§ Document excerpt
All plugins and programs are hosted on the system drive. Logic, Dorico, Final Cut... each of them one to two GB. Sampler can mostly place their samples on externals but the plugins itself including graphics and presets and convolution samples and every sampler like Sine and all the companies downloader apps etc are located on the internal. Also when updating the OS or other bigger programs the download is on the system drive and needs twice the space. That sums up easily. 1GB internal SSD makes the life more relaxed.


----------



## Justin L. Franks (Jun 14, 2022)

256 GB would be tough to deal with. I'd consider 512 GB to be the _absolute_ minimum to ensure enough space for swap, updates, and keeping the overall used space low enough to maintain performance (SSD write speeds get slower as they approach full capacity). 1 TB is even better, but you can get by with 512 GB.


----------



## wayne_rowley (Jun 14, 2022)

Don’t know if they‘ve fixed it, but Native Access insists on downloading libraries to the System Drive, even if they are to be stored on an external. I had great trouble creating enough free space to install some Cinesample libraries on my 256GB Mini for this reason. It’s the one thing I regret about my 2018 Mini. Get a bigger drive!


----------



## el-bo (Jun 14, 2022)

Jrides said:


> I have encountered quite a number of people who have had issues with external drives on that system. That’s what kept me from getting one in part. However everyone doesn’t seem to have this issue.


It's true. And the thought of going from one struggling computer situation, to jump into more potential problems is honestly filling me with dread.

But there has to be a pattern. Unless, we're to conclude that quality control is so bad on these machines that it's really just the 'luck of the draw', then there must to be some commonalities between the setups/workflows/use-cases between those that and those that don't.


----------



## el-bo (Jun 14, 2022)

rnb_2 said:


> Toward the end of my 2018 mini's service, I found it very hard to live within 256GB, even with keeping all of the big stuff on externals. Not saying it can't be done, but it takes active management - honestly, even 512GB eventually got that way (though not as bad, of course). If you keep things very limited, I'm sure it can be done, though. Given the hoops you've jumped through to keep your current machine running, I'm sure you can find a way to manage it.


Haha! Yeah...That's been going on for about 3 years, at this point. But within the last few weeks, I lost (Perhaps I should say, accidentally killed) one of the fans, during what has now become a six-monthly ritual of re-applying thermal-paste (Should be holding for much longer than that). Now temperatures have become even crazier, and the computer has become more unstable (Although it's been better this last week). 

I had intended to use it until it died completely. However, now that I'm going to try to make a concerted effort to get my hands onto certain platforms, I need something a lot more stable. Moreover, I decided it made more sense to conserve this in its current state as a backup, should I find myself in a postion where Im without a computer e.g repairs etc.



rnb_2 said:


> Regarding partitions, be aware that APFS treats things differently - you create volumes within a container, and they can all share space dynamically. The OS will automatically be in a separate, read-only volume, then everything you install will occupy a Data volume. You can add other volumes to that, and while you can limit their size (I like to do this with a separate volume for the Photos library), you don't have to.

§ Record excerpts

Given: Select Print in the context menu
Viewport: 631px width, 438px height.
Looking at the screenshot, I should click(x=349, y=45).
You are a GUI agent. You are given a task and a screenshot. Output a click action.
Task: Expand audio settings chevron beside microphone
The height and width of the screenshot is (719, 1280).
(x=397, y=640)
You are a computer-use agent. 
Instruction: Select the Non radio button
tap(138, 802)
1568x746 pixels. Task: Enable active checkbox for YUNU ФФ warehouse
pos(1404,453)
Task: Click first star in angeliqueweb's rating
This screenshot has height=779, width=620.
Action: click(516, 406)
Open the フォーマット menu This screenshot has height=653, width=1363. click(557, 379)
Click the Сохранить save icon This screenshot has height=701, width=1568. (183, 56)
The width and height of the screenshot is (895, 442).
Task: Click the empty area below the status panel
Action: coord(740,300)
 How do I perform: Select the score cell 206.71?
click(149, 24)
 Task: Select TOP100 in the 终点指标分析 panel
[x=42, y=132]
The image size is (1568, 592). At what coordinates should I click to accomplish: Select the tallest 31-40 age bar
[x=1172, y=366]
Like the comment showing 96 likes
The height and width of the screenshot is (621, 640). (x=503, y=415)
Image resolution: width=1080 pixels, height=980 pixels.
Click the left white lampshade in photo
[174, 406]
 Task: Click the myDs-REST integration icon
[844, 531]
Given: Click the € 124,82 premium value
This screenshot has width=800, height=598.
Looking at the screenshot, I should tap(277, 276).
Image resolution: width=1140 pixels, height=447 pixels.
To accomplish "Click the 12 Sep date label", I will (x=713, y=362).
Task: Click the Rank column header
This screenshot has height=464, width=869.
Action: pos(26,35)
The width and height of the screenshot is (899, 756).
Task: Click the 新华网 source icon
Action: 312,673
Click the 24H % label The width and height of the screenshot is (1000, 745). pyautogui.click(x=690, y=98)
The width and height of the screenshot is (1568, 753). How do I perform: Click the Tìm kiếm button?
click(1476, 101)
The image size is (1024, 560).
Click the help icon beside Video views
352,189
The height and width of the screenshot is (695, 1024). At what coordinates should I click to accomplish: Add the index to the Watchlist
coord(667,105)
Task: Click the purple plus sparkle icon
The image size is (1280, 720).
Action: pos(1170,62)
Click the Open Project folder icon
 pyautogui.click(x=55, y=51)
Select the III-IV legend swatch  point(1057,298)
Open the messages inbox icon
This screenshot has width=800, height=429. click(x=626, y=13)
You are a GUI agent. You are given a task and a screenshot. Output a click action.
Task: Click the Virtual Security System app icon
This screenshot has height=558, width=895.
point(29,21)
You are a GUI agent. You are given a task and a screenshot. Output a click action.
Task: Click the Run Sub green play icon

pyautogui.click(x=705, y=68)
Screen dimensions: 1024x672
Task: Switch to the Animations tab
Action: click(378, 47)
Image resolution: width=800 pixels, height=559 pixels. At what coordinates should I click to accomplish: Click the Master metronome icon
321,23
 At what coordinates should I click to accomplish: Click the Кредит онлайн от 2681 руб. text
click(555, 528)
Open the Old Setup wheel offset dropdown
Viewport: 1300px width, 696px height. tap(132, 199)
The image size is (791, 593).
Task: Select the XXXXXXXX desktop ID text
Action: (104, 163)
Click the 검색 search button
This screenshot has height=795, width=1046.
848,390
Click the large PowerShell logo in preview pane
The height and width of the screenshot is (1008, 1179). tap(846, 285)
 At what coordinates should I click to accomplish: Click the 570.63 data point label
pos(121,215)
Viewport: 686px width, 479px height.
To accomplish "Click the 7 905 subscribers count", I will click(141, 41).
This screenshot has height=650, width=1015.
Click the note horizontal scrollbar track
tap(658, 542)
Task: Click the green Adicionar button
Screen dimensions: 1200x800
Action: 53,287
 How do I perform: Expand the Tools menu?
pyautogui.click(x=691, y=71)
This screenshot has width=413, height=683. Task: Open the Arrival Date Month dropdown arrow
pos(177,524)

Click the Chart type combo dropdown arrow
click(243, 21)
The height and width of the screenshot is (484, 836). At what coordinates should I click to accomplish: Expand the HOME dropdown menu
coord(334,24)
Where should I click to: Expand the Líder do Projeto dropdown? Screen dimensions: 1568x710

§ Aim of the task
In the forum thread on drive sizes, what does Justin L. Franks consider the absolute minimum storage capacity? The lines above are material separate from the forum thread on drive sizes.

§ The answer
512 GB.